Things really got rolling last week. I had been taking chemo to try to dampen my immune system and help keep HLH under control. Fortunately, or unfortunately it depends on how you look at it- chemo does not help me. It makes things much worse. Chemo may have been what caused a huge part of my medical problems in July/August. The bad news- chemo doesn’t work for me. The good news- it reaffirms that BMT is the way to go. So for now, we are managing with steroids. The chemo I did take has caused me a lot of pain and inflammation. So I am hoping to work my way back to where I was before chemo. It seems counter-intuitive, but fortunately I have an excellent online community of HLH survivors that warned me that this may happen, because honestly, Dr. Yoda did not expect it. The knowledge that chemo can make people like me flare was extremely helpful. Otherwise I would have probably ended up at the hospital for an admission and a whole lot of “I don’t knows”.
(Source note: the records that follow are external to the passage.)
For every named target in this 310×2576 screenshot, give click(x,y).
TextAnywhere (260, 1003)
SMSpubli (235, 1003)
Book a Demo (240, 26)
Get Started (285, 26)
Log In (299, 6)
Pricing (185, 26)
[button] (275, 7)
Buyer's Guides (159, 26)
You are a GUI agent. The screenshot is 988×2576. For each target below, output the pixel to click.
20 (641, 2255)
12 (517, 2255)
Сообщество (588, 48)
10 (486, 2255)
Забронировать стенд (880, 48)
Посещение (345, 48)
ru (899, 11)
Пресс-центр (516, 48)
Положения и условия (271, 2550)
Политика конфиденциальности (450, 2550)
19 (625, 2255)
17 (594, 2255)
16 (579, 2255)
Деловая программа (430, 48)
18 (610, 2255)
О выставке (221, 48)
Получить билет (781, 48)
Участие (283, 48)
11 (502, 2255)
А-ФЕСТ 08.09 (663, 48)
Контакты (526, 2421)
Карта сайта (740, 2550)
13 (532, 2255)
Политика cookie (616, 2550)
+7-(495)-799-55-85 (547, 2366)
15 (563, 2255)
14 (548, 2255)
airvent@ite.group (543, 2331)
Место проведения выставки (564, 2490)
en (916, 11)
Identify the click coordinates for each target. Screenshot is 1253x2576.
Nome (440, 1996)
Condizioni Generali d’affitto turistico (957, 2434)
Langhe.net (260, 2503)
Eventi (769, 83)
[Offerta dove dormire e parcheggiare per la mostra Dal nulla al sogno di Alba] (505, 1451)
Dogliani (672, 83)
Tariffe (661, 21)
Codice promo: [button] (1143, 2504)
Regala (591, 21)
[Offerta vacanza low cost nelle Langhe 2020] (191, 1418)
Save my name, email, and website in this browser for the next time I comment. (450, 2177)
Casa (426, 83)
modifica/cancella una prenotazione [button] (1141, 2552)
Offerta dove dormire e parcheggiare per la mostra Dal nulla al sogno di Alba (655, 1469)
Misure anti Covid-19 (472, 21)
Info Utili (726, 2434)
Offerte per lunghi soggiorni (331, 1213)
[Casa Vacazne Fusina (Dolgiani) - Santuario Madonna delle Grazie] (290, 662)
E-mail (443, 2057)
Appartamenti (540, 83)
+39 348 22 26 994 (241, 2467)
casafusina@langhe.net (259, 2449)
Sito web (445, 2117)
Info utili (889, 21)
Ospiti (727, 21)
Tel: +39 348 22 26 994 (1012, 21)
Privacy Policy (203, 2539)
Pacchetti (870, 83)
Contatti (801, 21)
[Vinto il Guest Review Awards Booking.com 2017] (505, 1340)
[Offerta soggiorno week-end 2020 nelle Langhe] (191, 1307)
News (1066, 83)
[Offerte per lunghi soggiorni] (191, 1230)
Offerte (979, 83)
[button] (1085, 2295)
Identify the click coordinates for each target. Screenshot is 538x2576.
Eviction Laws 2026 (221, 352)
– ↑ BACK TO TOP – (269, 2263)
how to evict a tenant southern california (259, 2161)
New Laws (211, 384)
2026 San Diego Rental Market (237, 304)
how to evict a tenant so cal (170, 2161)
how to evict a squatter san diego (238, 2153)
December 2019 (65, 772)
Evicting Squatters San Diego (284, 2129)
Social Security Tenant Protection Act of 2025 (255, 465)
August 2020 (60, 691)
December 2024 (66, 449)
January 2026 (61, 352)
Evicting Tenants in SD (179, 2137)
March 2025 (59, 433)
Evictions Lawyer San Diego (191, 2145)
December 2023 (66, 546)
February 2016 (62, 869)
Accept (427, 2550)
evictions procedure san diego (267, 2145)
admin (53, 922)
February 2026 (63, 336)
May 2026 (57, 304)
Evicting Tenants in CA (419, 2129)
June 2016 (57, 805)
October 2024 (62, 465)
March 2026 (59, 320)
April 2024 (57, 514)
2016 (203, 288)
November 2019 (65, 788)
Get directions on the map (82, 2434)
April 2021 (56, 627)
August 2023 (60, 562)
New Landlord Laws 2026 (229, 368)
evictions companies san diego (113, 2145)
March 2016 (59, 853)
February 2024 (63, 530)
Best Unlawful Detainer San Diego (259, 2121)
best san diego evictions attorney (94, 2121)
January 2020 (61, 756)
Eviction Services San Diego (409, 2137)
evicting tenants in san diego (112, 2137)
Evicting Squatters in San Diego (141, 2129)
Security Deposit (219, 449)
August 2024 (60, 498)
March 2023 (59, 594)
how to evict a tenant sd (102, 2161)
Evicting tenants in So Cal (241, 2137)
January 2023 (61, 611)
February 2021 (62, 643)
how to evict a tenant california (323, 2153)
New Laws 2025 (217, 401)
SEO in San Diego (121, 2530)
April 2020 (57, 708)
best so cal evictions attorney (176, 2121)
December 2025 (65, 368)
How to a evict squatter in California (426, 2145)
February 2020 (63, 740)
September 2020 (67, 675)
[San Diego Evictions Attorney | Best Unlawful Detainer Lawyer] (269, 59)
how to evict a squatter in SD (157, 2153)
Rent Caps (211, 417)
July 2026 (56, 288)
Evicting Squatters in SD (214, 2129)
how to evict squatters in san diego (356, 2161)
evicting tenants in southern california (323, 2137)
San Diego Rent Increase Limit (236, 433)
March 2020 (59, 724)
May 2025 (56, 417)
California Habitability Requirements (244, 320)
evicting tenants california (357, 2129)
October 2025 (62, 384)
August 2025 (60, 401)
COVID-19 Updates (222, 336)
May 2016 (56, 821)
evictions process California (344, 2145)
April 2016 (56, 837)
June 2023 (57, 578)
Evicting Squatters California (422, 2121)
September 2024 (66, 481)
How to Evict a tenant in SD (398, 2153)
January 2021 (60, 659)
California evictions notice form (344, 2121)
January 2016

We will be traveling to Boston in December for my preconditioning treatments and testing. I have a huge slew of testing to go through to determine my health status before I can receive the transplant. Let’s hope that all those things I tried to control (weight, sugar intake, smoking) do REALLY pay off. I feel overall healthy- just this little HLH thing. So we are gearing up for travel time during the holiday season. Not ideal, but what needs to be done. I am hoping to be home for Christmas, but it just may not happen. I am so thankful that kids are already looking forward to a super time with their grandparents and Nana and Poppa. I know it’s not quite the same, but I think they will be happy.
A year has just about passed. Christmas 2016. Wow. I remember thinking as I came down the stairs last year, I wonder what I will be doing next year? Needless to say, this wasn’t it. Regardless, I cannot be too disappointed with my path. I am walking it. I. am. walking. it.
Picture for our elves. Tony- Miley Smiley, Murray Peppermint Cane and Patti Peppermint.
Moving Christmas right along this year!